By running Ranger, we complete a Kubernetes cluster which supports data security.
We can run Ranger as a separate application (independently of Hive on MR3), so this page should be useful to anyone who wants to run Ranger on Kubernetes. If a Docker image for Ranger has already been built, download an MR3 release containing the executable scripts and skip the instruction below for building a Docker image.
$ git clone https://github.com/mr3project/mr3-run-k8s.git
$ cd mr3-run-k8s/
Building a Docker image for Ranger (Optional)
The user can use a pre-built Docker image from DockerHub (mr3project/ranger).
To build a Docker image for Ranger,
go to the installation directory of Hive on MR3 (see Installing on Kubernetes).
Set the environment variable HIVE_MYSQL_DRIVER
in env.sh
to a connector jar file
compatible with the database supported for Ranger.
For MySQL, Postgres, and MS SQL,
HIVE_MYSQL_DRIVER
may be set to empty because the Ranger Pod either already includes or automatically downloads a compatible database connector.
$ vi env.sh
HIVE_MYSQL_DRIVER=
Collect all necessary files in the directory kubernetes/ranger
by executing the script build-k8s-ranger.sh
.
$ ./build-k8s-ranger.sh
downloading Solr at /tmp/solr-8.11.2.tgz
...
[INFO] BUILD SUCCESS
[INFO] ------------------------------------------------------------------------
[INFO] Total time: 36:18 min
[INFO] Finished at: 2023-12-27T20:14:21+09:00
[INFO] ------------------------------------------------------------------------
build-k8s-ranger.sh
downloads a binary distribution of Apache Solr
and clones a git repository of Ranger under the directory /tmp/ranger
.
Then it compiles Ranger and populates two directories:
kubernetes/ranger
for building a Docker image for Ranger
and kubernetes/hive
for installing the Hive plugin for Ranger.
For building Ranger, the user should use Maven 3.6.2 and Python 3 with the requests
library.
If build-k8s-ranger.sh
fails, check the variable SOLR_DOWNLOAD_URL
(which specifies the address of the binary distribution of Apache Solr)

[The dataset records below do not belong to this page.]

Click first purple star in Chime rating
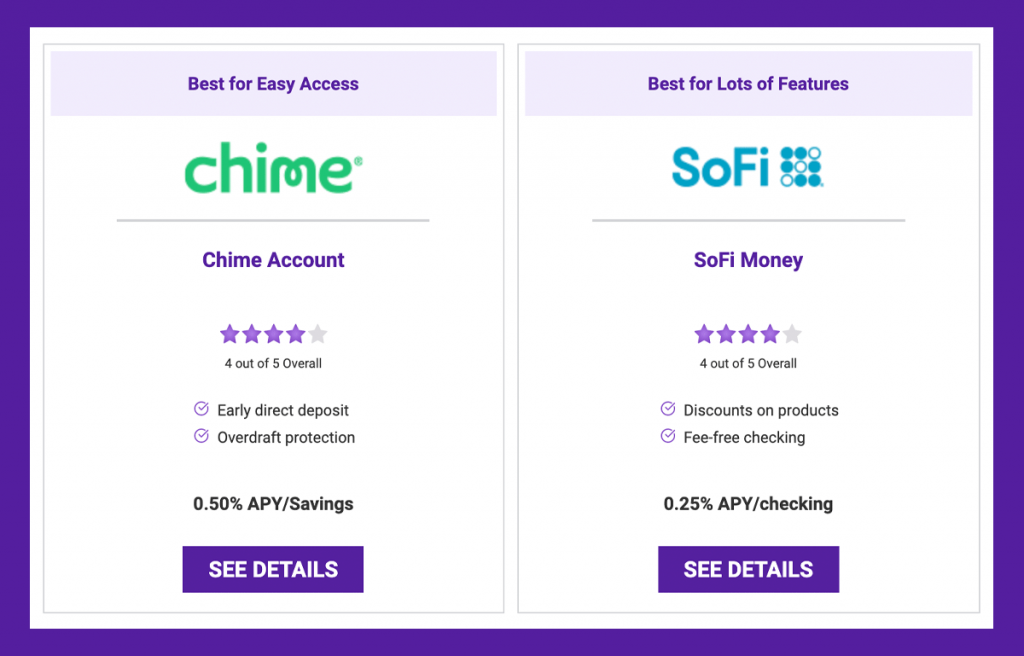 pyautogui.click(x=230, y=334)
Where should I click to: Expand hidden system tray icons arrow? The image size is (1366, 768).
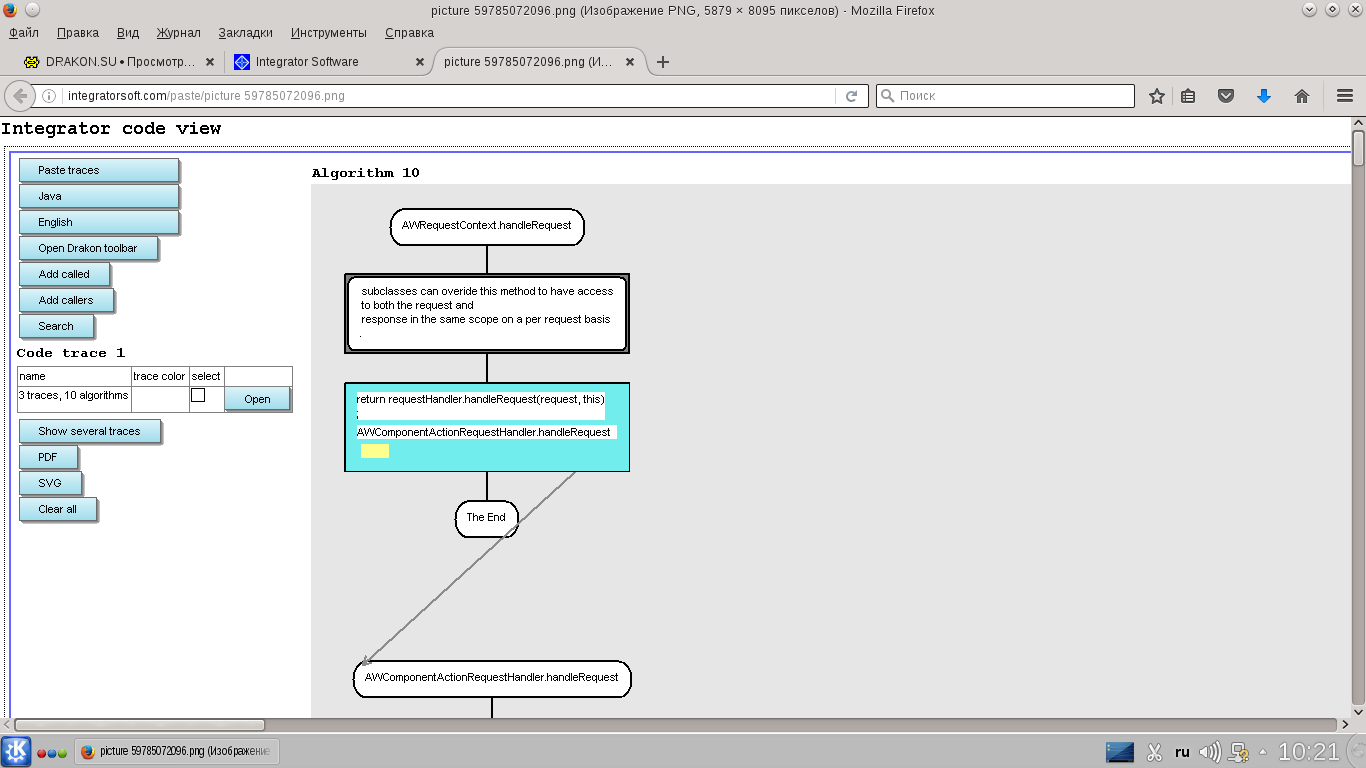tap(1263, 752)
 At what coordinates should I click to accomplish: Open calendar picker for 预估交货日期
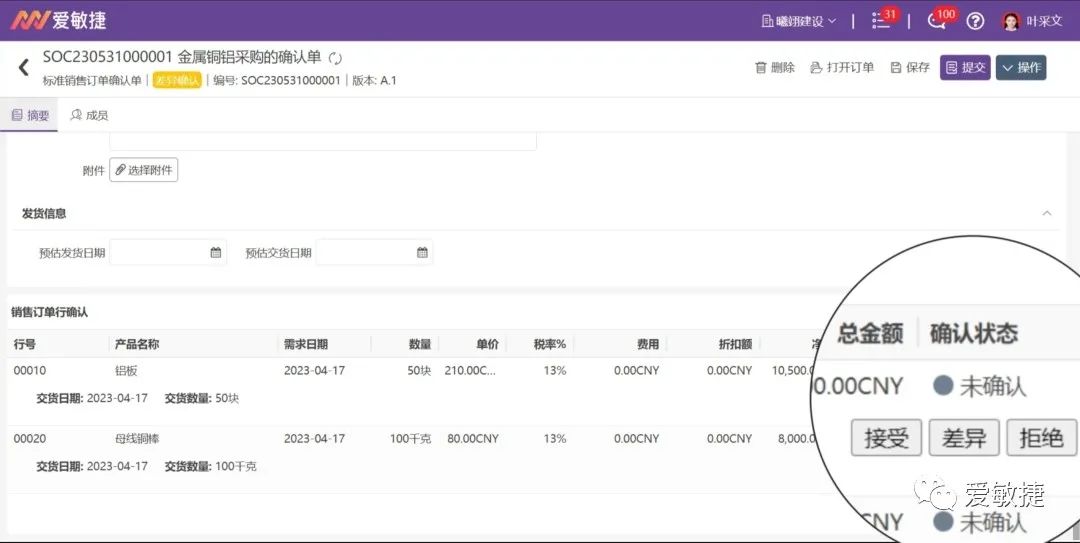coord(422,253)
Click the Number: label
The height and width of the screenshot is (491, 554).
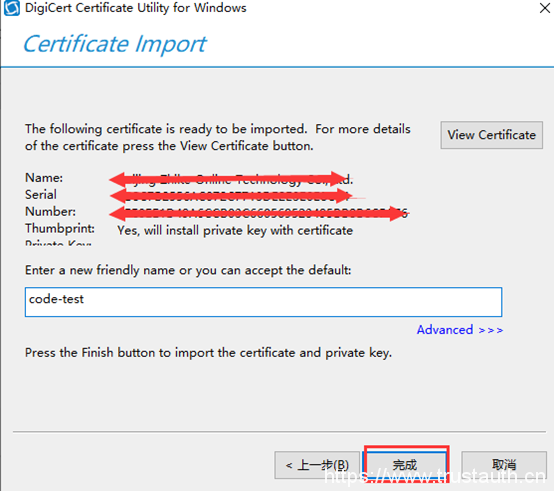point(50,212)
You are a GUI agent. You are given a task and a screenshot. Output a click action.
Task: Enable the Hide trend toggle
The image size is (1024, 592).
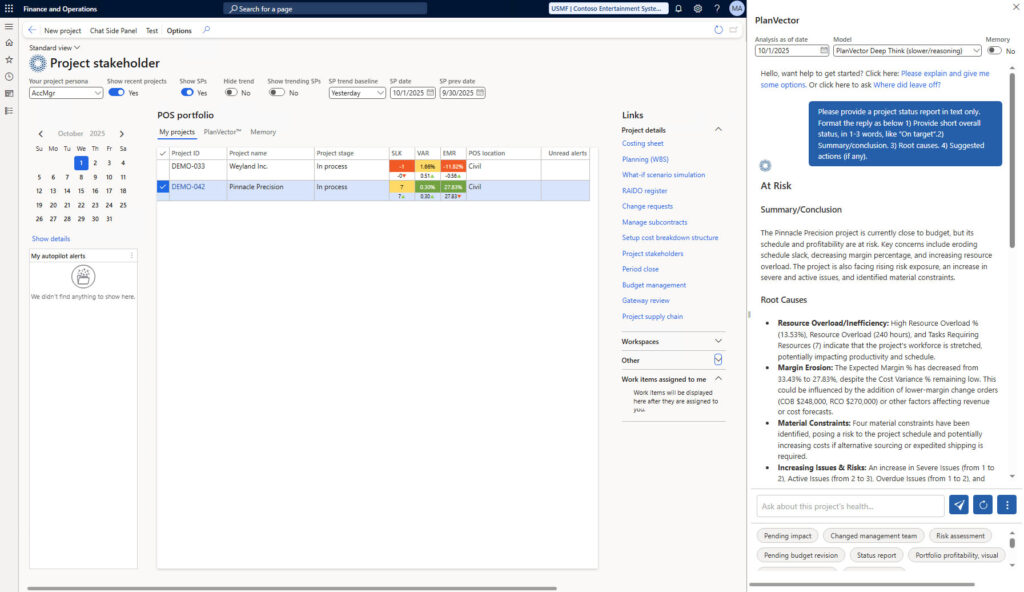point(231,91)
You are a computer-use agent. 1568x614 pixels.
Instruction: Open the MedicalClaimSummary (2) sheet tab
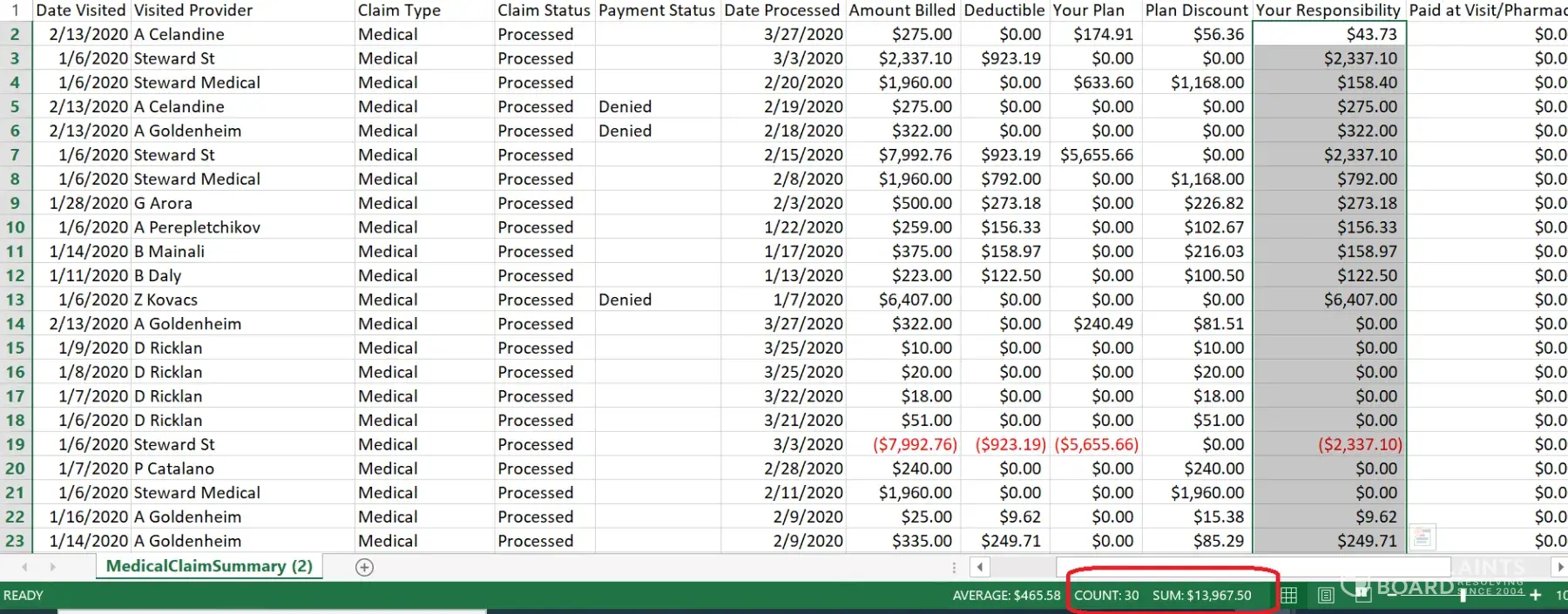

in the function build_k8s_ranger
of common-build-setup.sh
.
The user can also change the version of Ranger and the directory $RANGER_HOME
where Ranger is built.
If build-k8s-ranger.sh
fails at the last step when building a Ranger distribution,
manually execute the Maven command in the directory $RANGER_HOME
.
$ vi common-build-setup.sh
function build_k8s_ranger {
...
TMP_DIR=${RANGER_TMP_DIR:-/tmp}
...
SOLR_DOWNLOAD_URL=https://archive.apache.org/dist/lucene/solr/8.11.2/solr-8.11.2.tgz
...
RANGER_HOME=$TMP_DIR/ranger
...
RANGER_GIT_REV=50ad9c19e62f5aa6b2888b17437aa6fb1e2c0a36
RANGER_VERSION=2.4.0
Similarly to building a Docker image for running Hive on MR3,
the user should set an environment variable DOCKER_RANGER_IMG
in kubernetes/env.sh
:
$ vi kubernetes/env.sh
DOCKER_RANGER_IMG=10.1.91.17:5000/ranger:latest
DOCKER_RANGER_IMG
specifies the full name of the Docker image (including a tag) for running Ranger which may include the address of a running Docker server.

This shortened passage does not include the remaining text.